Da Piraterie eine kolossale Sache, gar Staatsverbrechen war, behielt sich die Admiralität die Aburteilung vor. Gows neunmalkluger Plan war es, den Prozess zu verschleppen. Er bekannte sich weder schuldig, noch nicht-schuldig. Für derart obstinate Zeitgenossen hatte die Admiralität aber ein probates Mittel. Der Malefikant wurde mit Beinen und Armen an den Boden gekettet, man legte ihm eine schwere Platte auf die Brust. Die wurde dann solange mit eisernen Gewichten beschwert, bis dem Delinquenten sprichwörtlich die Puste ausging. Überstand er die Tortur, war sie am nächsten Tag zu wiederholen. Dazwischen gab es eine Mahlzeit aus Haferbrot und Schmutzwasser aus der Gosse.

@Archiv SeehaseAls Gow bemerkte, was ihm bevorstand, änderte er sofort seine Taktik. Am 27. Mai 1725 bekannte er sich gegenüber dem „High Court of the Admirality” schuldig. John Gow und sieben seiner Mannschaft wurden in weiterer Folge am 11. Juni 1725 im Execution Dock im Londoner Stadtteil Rotherhithe gehenkt. Auch das ging nicht so ganz ohne Komplikationen ab. Gow starb nicht sofort, einige hatten Mitleid mit ihm und zogen dem schon am Halse Hängenden an den Beinen. Da riss der Strick, man musste das Hängen wiederholen (diesmal erfolgreich). Gows Leichnam wurde in die Themse geworfen, nach dreimaligem Gezeitenwechsel herausgezogen und geteert. Dann ließ man ihn an einem Schaugalgen zur steten Mahnung Leichtsinniger hängen.

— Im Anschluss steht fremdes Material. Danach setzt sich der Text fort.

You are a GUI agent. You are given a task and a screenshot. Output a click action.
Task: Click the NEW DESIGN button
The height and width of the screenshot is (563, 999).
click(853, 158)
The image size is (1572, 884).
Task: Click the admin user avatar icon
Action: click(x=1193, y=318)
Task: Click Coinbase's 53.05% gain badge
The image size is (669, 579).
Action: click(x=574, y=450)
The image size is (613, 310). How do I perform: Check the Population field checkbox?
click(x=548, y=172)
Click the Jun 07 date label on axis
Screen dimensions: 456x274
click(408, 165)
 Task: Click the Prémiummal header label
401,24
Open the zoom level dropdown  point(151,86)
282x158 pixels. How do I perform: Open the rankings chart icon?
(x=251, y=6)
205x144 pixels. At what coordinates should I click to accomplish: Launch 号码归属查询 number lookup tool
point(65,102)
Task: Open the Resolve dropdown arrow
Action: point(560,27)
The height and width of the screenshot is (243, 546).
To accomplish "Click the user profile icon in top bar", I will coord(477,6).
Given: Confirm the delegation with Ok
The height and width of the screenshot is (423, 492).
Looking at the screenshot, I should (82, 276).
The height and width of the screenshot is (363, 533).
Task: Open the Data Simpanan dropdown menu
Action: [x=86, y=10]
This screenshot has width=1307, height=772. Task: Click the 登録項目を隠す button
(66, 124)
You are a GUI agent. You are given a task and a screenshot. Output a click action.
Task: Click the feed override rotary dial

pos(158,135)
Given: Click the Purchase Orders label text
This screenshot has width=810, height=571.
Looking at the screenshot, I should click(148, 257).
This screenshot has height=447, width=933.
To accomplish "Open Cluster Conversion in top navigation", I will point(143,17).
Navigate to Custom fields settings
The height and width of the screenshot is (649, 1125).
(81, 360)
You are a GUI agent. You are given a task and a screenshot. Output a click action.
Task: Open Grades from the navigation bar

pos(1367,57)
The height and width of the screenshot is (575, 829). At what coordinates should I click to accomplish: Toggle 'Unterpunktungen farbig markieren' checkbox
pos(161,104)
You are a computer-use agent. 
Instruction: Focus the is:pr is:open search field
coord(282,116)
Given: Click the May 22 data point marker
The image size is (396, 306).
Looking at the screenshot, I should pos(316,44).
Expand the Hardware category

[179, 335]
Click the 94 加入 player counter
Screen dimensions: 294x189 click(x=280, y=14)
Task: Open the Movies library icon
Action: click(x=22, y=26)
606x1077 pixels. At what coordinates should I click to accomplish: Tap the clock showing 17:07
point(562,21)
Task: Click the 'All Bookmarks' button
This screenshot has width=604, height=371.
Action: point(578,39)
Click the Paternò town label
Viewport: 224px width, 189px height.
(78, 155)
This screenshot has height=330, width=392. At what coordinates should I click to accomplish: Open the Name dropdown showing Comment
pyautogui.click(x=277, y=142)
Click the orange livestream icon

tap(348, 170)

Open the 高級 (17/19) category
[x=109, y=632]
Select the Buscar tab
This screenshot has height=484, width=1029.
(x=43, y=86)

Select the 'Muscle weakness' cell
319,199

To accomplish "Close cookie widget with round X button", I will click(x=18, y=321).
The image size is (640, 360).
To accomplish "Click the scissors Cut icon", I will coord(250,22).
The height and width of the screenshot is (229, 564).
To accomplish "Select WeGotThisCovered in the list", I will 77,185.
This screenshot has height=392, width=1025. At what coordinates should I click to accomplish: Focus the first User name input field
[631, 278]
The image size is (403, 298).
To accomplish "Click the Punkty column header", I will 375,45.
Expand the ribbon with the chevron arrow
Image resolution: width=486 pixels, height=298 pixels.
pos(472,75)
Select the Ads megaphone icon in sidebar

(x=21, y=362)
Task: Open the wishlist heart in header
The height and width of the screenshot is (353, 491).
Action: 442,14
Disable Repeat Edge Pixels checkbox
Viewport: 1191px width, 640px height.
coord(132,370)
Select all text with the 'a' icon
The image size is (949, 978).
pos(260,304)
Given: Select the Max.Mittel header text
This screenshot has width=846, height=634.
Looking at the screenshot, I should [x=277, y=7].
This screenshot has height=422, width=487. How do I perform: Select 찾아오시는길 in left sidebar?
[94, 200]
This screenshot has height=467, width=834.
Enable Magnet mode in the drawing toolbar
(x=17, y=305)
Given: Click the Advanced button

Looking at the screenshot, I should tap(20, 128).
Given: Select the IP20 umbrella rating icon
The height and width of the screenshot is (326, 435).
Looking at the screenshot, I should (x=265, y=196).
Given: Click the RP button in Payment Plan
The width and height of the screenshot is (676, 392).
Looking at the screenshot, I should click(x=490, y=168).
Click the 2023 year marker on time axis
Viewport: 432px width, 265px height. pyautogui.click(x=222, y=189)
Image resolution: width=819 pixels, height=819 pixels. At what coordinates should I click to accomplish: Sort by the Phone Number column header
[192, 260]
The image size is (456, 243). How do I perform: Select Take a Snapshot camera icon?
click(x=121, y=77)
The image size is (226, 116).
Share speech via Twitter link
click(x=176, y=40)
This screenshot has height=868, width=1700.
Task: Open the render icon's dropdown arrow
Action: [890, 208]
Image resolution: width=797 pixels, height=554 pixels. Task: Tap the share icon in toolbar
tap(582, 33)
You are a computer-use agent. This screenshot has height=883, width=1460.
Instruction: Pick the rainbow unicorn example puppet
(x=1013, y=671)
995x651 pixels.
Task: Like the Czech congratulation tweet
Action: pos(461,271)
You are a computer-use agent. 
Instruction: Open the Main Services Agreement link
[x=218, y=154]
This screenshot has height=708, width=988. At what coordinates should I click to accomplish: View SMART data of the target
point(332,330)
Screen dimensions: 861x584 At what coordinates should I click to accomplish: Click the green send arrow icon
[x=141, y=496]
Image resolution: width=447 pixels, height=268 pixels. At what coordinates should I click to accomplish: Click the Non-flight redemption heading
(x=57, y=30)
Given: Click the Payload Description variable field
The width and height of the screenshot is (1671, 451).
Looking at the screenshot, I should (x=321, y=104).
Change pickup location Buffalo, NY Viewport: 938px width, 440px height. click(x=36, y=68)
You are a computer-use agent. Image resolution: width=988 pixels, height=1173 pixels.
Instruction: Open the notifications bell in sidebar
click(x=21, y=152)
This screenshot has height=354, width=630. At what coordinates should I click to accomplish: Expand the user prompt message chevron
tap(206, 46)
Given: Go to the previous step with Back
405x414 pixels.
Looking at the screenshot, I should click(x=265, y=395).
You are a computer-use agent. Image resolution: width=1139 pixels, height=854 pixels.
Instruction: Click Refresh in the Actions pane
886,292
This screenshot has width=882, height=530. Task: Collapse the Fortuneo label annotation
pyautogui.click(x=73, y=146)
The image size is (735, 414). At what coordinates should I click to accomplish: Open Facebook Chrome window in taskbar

James Fea soll 1.700 Pfund für die Festnahme Gows erhalten, aber später in Rechtsstreiten wieder verloren haben. Die Ereignisse von 1725 wurden von Daniel Defoe in „Der Pirat Gow” geschildert und von Walter Scott als Quellenmaterial für seine Erzählung „Der Pirat“ verwendet. In Kirkwall entstand im Jahre 1730 das „Groattie Hoose”, errichtet aus dem Ballast von Gows Schiff. Der eigenartige Bau steht noch, man versetzte ihn nur 2004 von seinem ursprünglichen Standort in den Außenbereich des Tankerness House Museums.